Cholesterol lowering at younger age may be more rewarding, suggests JAMA study.
Guidelines dictate us to treat all hypertensives in young age without need for any risk stratification. Has the time come to adopt a similar approach in managing dyslipidemia in youngsters without resorting to 10 year risk score calculations? New findings from a study published in JAMA Cardiology suggests a paradigm shift in managing dyslipidemia in young age. Zhang et al have shown that cumulative LDL-C and time weighted average (TWA) LDL-C during young adulthood and middle age are associated with the risk of incident coronary heart disease (CHD), independent of midlife LDL-C level.
These findings suggest that past levels of LDL-C may inform strategies for primary prevention of CHD and that maintaining optimal LDL-C levels at an earlier age may reduce the lifetime risk of developing atherosclerotic CVD.
When exactly to begin lipid-lowering therapy has not yet been well demarcated. Atherosclerotic lesions develop slowly over many years, if not decades. However, guidelines for lipid management have largely recommended statins on the basis of a 10-year risk of cardiovascular events rather than the risk of developing atherosclerosis over a lifespan. As a result, young adults (aged <40 years) are eligible for statins only if they have familial hyperlipidemia, severely elevated LDL-C level (>190 mg/dL; to convert to millimoles per liter, multiply by 0.0259) or LDL-C of 160 mg/dL or higher, and a family history of premature atherosclerotic cardiovascular disease.
Multiple observational studies have now demonstrated that exposure to LDL-C increases cardiovascular disease risk in a dynamic and cumulative fashion, similar to pack-years in smoking.
In the latest issue of JAMA Cardiology, Zhang et al analyzed the data of a large number of participants in 4 national cohort studies with the aim to evaluate the associations of cumulative exposure to LDL-C, time-weighted average (TWA) LDL-C, and the LDL-C slope change during young adulthood and middle age with incident CVD later in life.
Participants were included if they had 2 or more LDL-C measures that were at least 2 years apart between ages 18 and 60 years, with at least 1 of the LDL-C measures occurring during middle age at 40 to 60 years. The study modeled LDL-C exposure starting at age 18 years to show granularly how risk from cumulative LDL-C exposure starts to accumulate early in life.
Increasing cumulative exposure to LDL-C (in mg/dL × years) was associated with increasing risk in a nearly linear fashion, independent of midlife lipid levels. When evaluated as time-weighted average LDL-C, risk began to increase at a mean LDL-C level of as low as 100 mg/dL, far below current treatment thresholds.
"Findings from the study by Zhang et al suggest that the current guideline-endorsed paradigm of deferring the treatment of mild and moderate elevations of LDL-C levels in young adults not only misses a critical opportunity for prevention but also unnecessarily allows lipid-related risk to accumulate for decades", note Navar et al in an accompanying editorial.
"We found that cumulative LDL-C and TWA LDL-C levels were associated with an increased risk of incident CHD events, even after adjusting for the most recent LDL-C level during middle age", add authors in discussion.
The results are supported by biological mechanics of lipid metabolism. Low-density lipoprotein cholesterol and other apolipoprotein B–containing lipoproteins that are smaller than 70 nm in diameter freely enter and exit the endothelial barrier, where they can interact with extracellular structures, such as proteoglycans, to become retained in the extracellular matrix. The LDL-C particles that are retained in the arterial wall are oxidized and then elicit an inflammatory response, which results in vascular injury and atheroma formation.

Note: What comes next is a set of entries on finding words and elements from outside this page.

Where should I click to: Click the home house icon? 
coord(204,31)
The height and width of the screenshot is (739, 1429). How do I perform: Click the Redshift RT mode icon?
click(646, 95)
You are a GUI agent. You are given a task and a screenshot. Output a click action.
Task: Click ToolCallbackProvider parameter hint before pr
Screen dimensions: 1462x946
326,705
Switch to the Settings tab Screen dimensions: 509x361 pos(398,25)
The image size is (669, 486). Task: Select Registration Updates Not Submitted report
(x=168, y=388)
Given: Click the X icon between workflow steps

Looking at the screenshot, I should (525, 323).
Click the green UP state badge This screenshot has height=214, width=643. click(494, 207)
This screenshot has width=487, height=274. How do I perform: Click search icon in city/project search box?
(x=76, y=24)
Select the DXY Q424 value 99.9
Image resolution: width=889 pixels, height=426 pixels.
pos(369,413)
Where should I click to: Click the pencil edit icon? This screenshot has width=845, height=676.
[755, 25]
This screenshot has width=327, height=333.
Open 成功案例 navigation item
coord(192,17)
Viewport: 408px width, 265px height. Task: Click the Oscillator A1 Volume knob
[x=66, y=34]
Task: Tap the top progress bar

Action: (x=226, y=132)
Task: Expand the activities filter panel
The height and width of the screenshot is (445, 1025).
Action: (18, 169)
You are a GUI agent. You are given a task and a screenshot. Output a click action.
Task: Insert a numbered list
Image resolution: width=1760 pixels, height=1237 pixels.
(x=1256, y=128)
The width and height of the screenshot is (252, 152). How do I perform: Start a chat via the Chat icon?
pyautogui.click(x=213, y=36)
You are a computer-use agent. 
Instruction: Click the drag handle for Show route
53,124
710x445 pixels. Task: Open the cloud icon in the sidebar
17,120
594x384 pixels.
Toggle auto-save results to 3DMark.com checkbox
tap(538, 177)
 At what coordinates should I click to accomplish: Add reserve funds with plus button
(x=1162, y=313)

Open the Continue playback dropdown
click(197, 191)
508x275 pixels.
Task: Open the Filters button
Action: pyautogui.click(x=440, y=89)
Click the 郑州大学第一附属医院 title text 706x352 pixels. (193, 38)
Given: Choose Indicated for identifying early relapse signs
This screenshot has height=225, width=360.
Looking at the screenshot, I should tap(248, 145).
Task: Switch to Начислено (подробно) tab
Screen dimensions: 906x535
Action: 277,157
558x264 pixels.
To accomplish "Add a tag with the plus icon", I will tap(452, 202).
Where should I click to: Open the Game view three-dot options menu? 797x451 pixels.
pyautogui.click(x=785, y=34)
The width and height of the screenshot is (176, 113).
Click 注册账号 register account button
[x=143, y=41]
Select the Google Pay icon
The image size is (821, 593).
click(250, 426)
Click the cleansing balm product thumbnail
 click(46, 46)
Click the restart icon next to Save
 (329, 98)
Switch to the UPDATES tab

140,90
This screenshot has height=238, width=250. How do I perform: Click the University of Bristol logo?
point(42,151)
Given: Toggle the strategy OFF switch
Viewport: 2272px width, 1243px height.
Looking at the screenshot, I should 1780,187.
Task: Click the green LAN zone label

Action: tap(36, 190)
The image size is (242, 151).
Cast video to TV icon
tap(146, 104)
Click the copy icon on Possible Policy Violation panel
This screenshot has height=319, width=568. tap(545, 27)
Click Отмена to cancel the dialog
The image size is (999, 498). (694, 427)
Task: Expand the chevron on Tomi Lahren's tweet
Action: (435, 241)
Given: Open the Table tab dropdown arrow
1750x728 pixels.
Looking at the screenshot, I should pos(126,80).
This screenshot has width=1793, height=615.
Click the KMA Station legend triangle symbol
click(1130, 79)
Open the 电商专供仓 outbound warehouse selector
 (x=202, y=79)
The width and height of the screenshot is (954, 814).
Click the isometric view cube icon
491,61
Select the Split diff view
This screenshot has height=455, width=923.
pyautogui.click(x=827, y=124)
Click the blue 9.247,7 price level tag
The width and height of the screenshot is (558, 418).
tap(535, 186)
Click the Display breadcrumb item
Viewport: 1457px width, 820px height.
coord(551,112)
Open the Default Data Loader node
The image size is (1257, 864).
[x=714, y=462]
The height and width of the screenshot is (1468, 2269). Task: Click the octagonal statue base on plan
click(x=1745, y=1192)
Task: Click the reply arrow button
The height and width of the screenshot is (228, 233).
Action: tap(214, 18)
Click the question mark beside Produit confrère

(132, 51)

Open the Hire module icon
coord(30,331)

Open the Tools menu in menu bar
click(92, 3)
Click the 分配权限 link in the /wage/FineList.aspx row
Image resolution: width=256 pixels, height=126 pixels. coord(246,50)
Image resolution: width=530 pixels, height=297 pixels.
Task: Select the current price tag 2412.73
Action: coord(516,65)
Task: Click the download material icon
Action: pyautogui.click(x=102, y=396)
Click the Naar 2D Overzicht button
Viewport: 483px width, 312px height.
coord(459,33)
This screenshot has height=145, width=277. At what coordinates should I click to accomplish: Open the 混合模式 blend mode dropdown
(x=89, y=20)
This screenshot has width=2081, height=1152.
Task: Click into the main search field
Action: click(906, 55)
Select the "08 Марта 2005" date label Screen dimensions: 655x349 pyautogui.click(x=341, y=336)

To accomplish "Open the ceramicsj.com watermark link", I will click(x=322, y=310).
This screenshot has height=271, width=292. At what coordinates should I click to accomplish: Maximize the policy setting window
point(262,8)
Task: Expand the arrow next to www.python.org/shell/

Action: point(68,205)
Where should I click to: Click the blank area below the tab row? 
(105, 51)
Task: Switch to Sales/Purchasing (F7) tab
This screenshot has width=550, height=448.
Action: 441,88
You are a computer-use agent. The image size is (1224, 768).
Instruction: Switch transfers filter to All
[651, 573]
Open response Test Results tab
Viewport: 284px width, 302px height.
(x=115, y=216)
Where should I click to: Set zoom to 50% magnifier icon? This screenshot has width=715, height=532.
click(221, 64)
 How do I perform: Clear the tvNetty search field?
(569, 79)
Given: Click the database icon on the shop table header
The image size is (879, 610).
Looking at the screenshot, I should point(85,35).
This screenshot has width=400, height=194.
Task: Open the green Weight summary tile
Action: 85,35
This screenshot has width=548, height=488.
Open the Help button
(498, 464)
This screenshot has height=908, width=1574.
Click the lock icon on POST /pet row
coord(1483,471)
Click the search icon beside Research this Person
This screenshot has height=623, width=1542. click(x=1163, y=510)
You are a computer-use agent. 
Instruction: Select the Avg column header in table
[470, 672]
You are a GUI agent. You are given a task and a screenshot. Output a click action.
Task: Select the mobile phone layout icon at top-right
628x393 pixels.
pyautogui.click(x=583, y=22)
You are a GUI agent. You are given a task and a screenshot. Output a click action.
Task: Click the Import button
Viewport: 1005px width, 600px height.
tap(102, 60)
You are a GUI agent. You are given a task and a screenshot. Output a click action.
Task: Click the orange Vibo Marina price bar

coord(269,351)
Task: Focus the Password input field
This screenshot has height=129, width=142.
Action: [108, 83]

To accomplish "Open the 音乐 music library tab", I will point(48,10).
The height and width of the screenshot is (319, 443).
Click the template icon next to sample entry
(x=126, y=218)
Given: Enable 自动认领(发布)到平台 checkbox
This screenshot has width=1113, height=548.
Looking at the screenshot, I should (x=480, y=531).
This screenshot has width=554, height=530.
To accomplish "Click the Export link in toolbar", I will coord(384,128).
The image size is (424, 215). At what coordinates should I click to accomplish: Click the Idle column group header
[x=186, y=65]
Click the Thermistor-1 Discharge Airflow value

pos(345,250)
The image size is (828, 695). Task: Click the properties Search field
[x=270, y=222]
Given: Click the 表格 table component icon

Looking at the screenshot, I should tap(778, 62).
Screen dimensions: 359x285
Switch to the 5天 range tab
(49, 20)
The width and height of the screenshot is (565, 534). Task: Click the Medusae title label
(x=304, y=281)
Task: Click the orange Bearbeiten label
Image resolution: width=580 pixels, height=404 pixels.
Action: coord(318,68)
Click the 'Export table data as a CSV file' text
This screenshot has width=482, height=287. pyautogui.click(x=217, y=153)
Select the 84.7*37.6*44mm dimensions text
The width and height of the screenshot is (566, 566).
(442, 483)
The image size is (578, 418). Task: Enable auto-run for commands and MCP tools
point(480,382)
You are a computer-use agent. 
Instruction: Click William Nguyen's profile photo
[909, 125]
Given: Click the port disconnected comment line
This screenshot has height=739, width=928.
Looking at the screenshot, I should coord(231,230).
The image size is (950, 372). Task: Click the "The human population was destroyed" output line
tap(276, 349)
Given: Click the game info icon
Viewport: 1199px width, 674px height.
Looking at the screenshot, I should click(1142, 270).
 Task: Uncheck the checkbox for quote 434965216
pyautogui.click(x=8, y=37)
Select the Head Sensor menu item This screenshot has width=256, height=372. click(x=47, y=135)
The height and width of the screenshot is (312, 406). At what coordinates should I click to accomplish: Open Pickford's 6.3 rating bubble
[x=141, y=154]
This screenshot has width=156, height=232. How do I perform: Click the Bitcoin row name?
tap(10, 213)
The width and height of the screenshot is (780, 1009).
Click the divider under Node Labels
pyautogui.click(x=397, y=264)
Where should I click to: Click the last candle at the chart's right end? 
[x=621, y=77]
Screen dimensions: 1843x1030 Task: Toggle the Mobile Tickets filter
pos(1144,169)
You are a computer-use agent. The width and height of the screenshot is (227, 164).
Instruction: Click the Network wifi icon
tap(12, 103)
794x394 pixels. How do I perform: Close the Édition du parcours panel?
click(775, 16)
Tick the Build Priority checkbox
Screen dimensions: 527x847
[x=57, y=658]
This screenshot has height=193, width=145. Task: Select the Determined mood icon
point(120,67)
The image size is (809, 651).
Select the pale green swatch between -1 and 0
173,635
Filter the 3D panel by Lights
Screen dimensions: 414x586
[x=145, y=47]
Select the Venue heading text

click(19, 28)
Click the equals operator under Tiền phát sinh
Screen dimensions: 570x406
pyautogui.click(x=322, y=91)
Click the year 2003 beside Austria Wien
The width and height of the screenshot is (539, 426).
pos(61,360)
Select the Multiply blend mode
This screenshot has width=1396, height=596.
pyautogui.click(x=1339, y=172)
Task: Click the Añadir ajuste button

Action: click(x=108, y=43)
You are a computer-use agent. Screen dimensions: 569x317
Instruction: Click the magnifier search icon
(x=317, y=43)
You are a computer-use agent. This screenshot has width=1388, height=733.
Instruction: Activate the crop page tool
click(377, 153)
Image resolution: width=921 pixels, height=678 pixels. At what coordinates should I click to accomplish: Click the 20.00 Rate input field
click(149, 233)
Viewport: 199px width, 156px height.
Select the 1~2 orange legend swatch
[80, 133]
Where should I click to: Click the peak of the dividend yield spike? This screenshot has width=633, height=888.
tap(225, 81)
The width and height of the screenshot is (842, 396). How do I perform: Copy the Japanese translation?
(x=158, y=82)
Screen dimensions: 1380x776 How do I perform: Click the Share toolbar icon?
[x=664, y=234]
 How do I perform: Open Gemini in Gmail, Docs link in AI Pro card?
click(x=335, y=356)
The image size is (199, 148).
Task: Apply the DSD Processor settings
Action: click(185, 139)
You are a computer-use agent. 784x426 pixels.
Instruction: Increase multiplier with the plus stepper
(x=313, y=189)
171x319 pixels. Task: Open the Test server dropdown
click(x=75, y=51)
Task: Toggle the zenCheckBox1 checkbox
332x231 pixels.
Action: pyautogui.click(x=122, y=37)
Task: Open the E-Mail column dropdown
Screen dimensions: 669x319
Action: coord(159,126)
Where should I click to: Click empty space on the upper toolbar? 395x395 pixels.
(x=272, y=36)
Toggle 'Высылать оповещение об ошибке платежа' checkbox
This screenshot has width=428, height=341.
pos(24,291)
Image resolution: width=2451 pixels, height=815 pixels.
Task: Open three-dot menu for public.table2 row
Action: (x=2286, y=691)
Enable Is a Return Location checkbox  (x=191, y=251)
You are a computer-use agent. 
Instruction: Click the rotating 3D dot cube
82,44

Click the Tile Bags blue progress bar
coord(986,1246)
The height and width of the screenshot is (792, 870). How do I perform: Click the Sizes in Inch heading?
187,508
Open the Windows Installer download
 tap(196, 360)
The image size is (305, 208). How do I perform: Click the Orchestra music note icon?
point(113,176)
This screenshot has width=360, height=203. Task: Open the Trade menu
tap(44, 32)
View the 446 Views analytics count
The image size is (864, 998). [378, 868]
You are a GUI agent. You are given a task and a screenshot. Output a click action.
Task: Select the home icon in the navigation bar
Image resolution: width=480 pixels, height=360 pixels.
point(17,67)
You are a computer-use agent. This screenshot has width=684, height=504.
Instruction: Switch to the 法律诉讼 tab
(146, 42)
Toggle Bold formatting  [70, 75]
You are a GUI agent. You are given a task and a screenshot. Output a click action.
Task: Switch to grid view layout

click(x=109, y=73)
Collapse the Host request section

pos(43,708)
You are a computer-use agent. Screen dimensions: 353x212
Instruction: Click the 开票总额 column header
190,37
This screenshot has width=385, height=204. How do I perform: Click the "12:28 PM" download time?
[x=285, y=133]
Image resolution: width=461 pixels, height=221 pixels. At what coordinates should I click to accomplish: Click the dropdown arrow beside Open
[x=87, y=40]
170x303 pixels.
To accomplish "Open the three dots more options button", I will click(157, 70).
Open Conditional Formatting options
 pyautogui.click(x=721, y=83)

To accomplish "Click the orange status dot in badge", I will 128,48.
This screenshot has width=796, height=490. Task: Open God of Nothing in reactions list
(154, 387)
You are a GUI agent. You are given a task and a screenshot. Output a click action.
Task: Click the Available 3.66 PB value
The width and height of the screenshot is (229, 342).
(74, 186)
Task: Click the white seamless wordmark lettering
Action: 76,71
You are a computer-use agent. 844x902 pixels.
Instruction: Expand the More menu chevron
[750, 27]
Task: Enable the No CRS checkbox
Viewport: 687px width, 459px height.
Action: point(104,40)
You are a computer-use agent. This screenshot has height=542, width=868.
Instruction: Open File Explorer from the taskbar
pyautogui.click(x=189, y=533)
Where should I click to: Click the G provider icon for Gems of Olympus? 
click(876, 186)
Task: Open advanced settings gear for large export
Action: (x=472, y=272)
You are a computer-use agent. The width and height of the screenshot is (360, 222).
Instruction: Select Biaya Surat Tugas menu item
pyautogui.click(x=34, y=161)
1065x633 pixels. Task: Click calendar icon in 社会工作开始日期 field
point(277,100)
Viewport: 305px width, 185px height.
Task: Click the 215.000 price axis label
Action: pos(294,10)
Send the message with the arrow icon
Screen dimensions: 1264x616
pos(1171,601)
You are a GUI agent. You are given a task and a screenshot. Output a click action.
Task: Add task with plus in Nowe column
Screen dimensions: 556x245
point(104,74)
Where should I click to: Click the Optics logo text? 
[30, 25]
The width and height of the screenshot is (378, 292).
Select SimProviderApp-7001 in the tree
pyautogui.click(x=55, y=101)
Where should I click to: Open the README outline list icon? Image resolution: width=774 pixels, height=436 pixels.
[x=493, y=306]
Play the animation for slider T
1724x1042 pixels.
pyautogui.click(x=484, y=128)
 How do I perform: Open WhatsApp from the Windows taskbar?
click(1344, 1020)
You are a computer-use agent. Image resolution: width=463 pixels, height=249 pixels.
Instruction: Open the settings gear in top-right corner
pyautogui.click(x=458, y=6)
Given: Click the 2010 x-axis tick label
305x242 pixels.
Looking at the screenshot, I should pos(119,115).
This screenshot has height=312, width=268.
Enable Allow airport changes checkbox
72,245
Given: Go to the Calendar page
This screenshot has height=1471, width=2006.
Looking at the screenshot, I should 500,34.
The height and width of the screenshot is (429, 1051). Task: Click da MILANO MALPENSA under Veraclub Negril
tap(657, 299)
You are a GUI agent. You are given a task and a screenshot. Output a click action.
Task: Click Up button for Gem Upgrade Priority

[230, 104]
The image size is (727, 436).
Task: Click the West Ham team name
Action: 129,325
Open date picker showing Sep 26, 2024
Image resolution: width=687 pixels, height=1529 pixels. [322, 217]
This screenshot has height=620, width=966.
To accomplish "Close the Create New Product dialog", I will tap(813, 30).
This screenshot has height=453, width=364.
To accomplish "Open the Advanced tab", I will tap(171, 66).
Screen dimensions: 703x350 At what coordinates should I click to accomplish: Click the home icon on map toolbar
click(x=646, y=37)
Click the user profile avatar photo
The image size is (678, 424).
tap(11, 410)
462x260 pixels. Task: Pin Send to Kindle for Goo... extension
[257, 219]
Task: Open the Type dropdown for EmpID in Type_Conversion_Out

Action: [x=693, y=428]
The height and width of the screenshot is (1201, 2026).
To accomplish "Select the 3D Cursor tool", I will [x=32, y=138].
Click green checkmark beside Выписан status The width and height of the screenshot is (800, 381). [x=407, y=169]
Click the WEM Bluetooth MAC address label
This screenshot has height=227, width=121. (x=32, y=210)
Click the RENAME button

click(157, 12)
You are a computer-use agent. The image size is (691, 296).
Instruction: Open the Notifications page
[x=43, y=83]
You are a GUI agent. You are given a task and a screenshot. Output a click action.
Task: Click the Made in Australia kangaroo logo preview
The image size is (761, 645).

Therefore, an individual's total atherosclerotic burden is believed to be associated with both the circulating LDL-C levels and the total duration of exposure.
"Clinical decisions are currently guided by contemporary LDL-C values, whereas our findings suggest that incorporating serial LDL-C measures and cumulative LDL-C burden into clinical practice may further refine CVD risk assessment and help inform strategies for primary prevention of CHD", add authors.